Everything about Frank just made Bobby mad. He stepped in really close. "Do you know what it would have meant to her to...to know that she had a grandson?" He turned and walked a few steps away.
"All right." In silence, they started to walk back in the direction of 1PP.
"So?" Bobby asked.
"So?" Frank replied.
"He's in trouble? Is it drugs?"
"No. Donny doesn't use." They stopped walking again. "He was riding in a car that had drugs in it. He got a year for possession."
Bobby looked down on his brother, a scowl etched on his face. "I can't do anything in Pennsylvania."
"No, no, no... he was arrested in Upstate New York. He's at, uhm... Tates Corrections." Frank paused. "I'm okay with Donny doing the time. But the kid called me last week, he was totally freaked out. He's having nightmares and I don't know what else."
Bobby felt a little jolt of compassion, and thought of his mother. "What do you mean? I mean, voices, or visions? I mean, if he's bipolar and goes off his meds, that could give him nightmares."

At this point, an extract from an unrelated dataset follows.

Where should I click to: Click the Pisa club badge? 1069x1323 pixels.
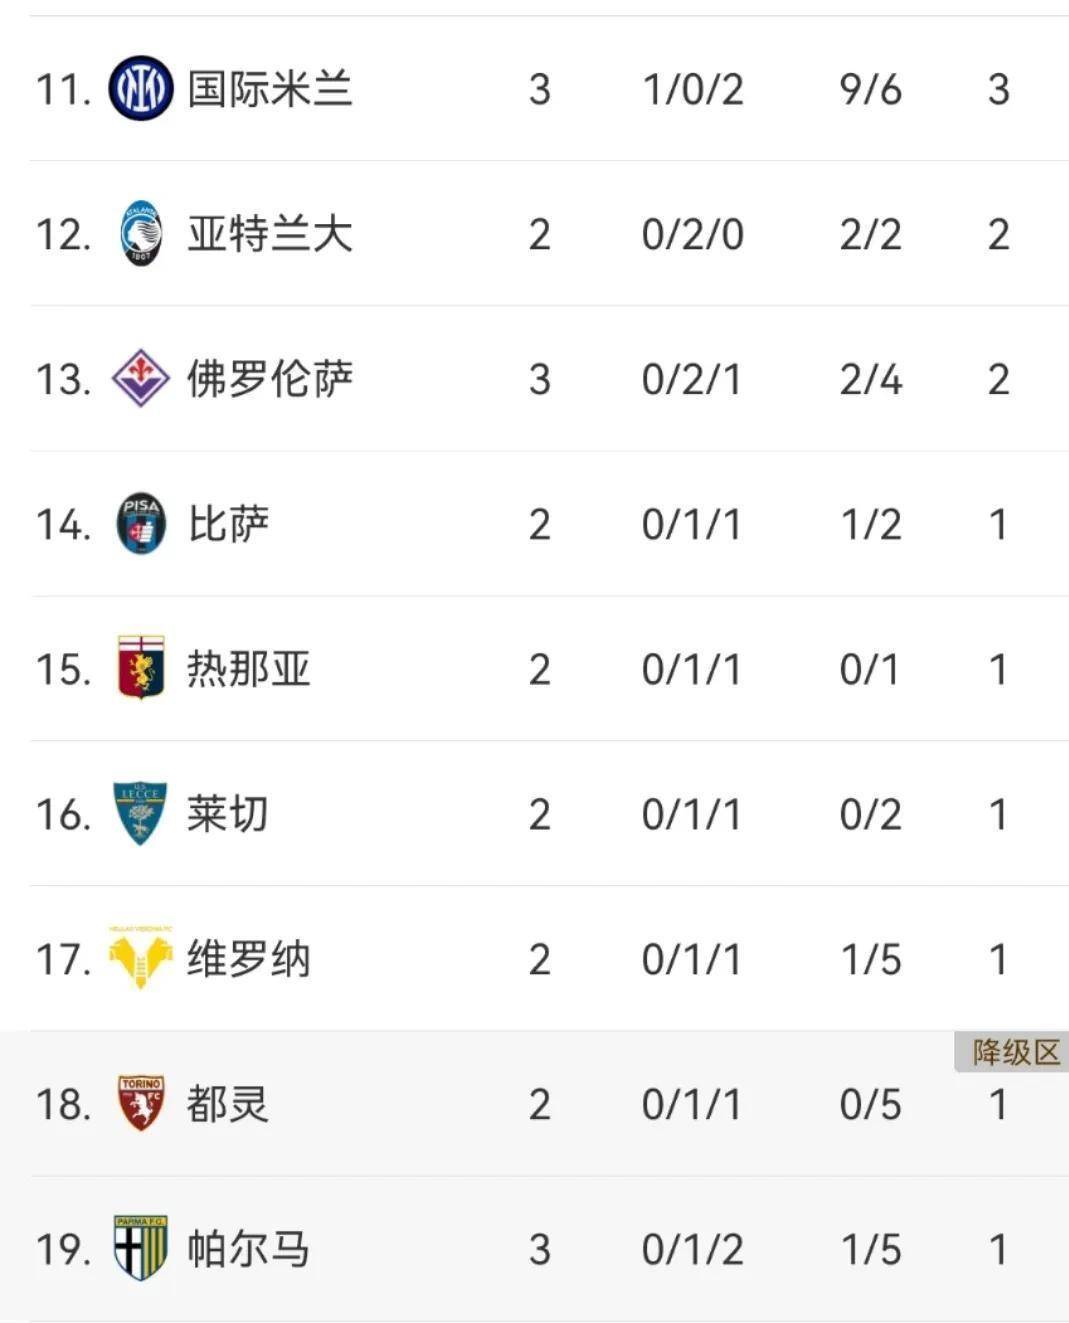coord(140,523)
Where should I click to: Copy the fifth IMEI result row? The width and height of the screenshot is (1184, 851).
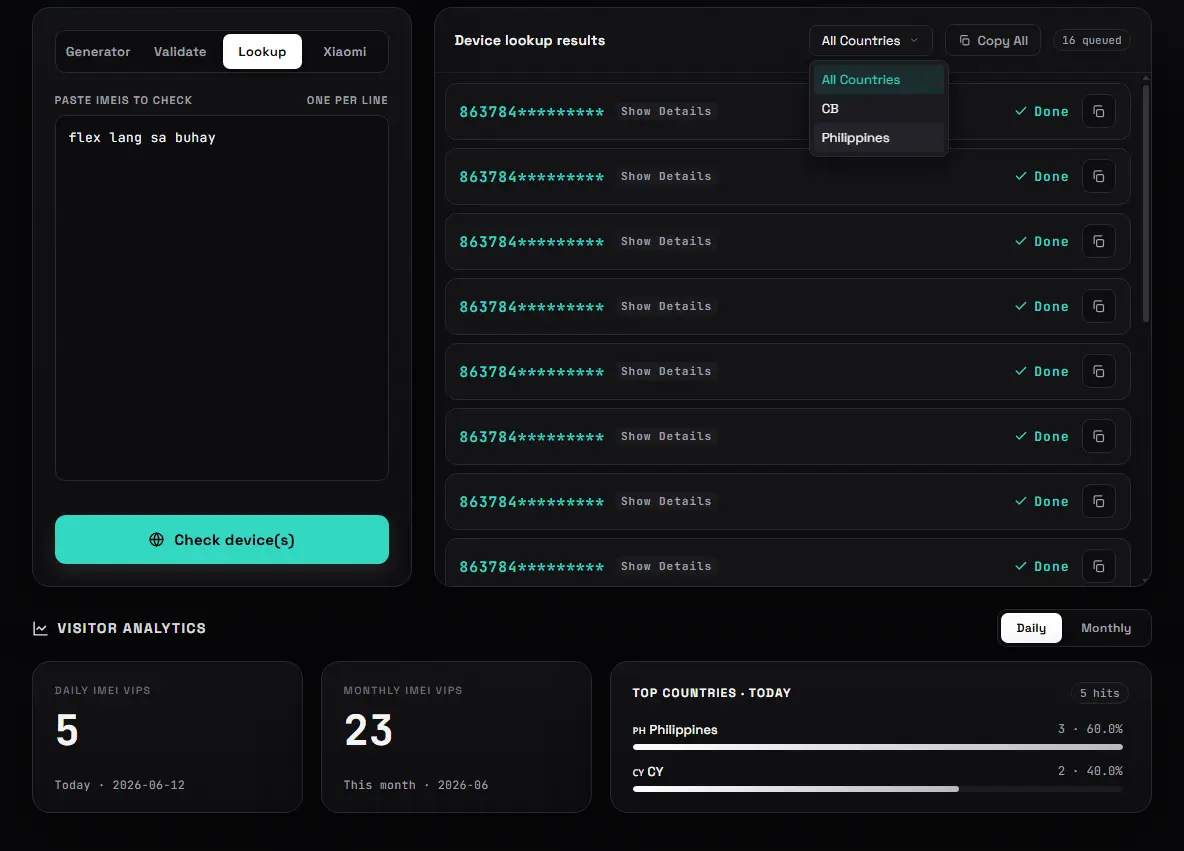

"I'm not talking like sorta like Mom's thing." Frank looked earnestly at his brother. "He's a kid and he's scared. He saw some really terrible stuff in jail. He wants to talk to you about it himself."
"Me? Did you tell him I was a cop?" All at once, Bobby felt like he was being used again.
"I'm proud of you, Bobby," Frank said, and clapped him on the arm.
Bobby drew away from his brother's touch, but he softened a little. "What's his last name?" he asked.
"Carlson. With a C. So you're going?"
"I'll look into it, okay?"
"Thanks, man."
"That's all, all right?" Bobby warned.
"Hey, Bobby. Thank you," Frank called after his brother, who waved him off.
"Well?" Alex asked.
Bobby shrugged and sat down. "He's worried about Donny. I told him I'd look into it."
A tiny smile tried to emerge, but Alex pressed her lips together and nodded, ducking back into her work.